How It Works: The NFIP is administered by FEMA, part of the Department of Homeland Security. Flood insurance was initially only available through insurance agents who dealt directly with the federal program. The direct policy program has been supplemented since 1983 with a private/public cooperative arrangement, known as "Write Your Own," through which a pool of insurance companies issue policies and adjust flood claims on behalf of the federal government under their own names, charging the same premium as the direct program. Participating insurers receive an expense allowance for policies written and claims processed. The federal government retains responsibility for underwriting losses. Today, most policies are issued through the Write-Your-Own program but some non-federally backed coverage is available from the private market.

The NFIP is expected to be self-supporting in an average loss year, as reflected in past experience. In an extraordinary year, as Hurricane Katrina demonstrated, losses can greatly exceed premiums, leaving the NFIP with a huge debt to the U.S. Treasury that it is unlikely to b pay back. Hurricane Katrina losses and the percentage of flood damage that was uninsured led to calls for a revamping of the entire flood program.
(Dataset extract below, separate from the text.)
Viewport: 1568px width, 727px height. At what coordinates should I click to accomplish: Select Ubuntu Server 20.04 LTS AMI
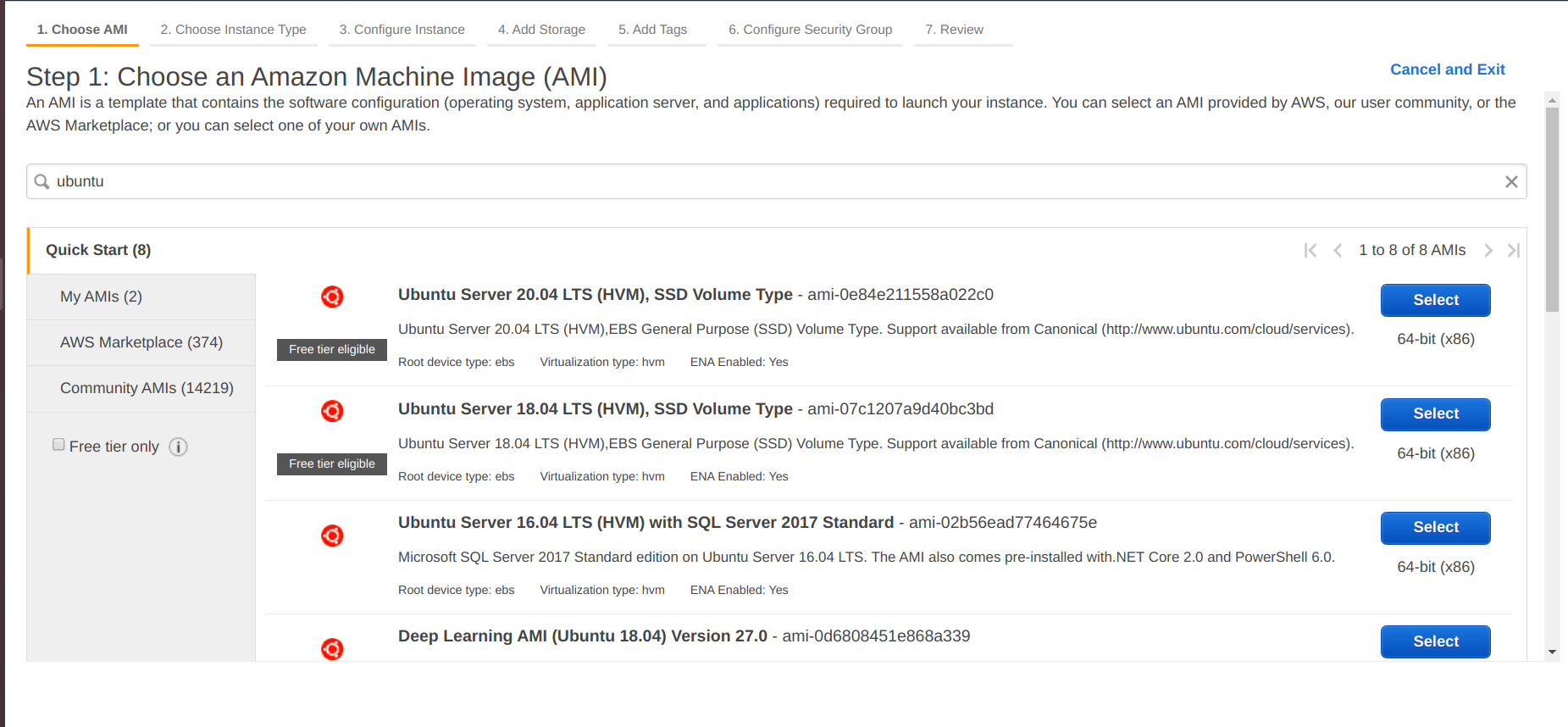pos(1435,300)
Flood adjusters must be trained and certified to work on NFIP claims. NFIP general adjusters typically re-examine a sample of flood settlements. Insurers that fail to meet NFIP requirements must correct problems; otherwise they can be dropped from the program.

As with other types of insurance, rates for flood insurance are based on the degree of risk. FEMA assesses flood risk for all the participating communities, resulting in the publication of thousands of individual flood rate maps. High-risk areas are known as Special Flood Hazard Areas or SFHAs.

Flood plain maps are redrawn periodically, removing some properties previously designated as high hazard and adding new ones. New technology enables flood mitigation programs to more accurately pinpoint areas vulnerable to flooding. As development in and around flood plains increases, run off patterns can change, causing flooding in areas that were formerly not considered high risk and vice versa.

People tend to underestimate the risk of flooding. The highest-risk areas (Zone A) have an annual flood risk of 1 percent and a 26 percent chance of flooding over the lifetime of a 30-year mortgage, compared with a 9 percent risk of fire over the same period. In addition, people who live in areas adjacent to high-risk zones may still be exposed to floods on occasion. Ninety percent of all natural disasters in this country involve flooding, the NFIP says. Since the inception of the federal program, some 25 to 30 percent of all paid losses were for damage in areas not officially designated at the time of loss as SFHAs. NFIP coverage is available outside high-risk zones at a lower premium.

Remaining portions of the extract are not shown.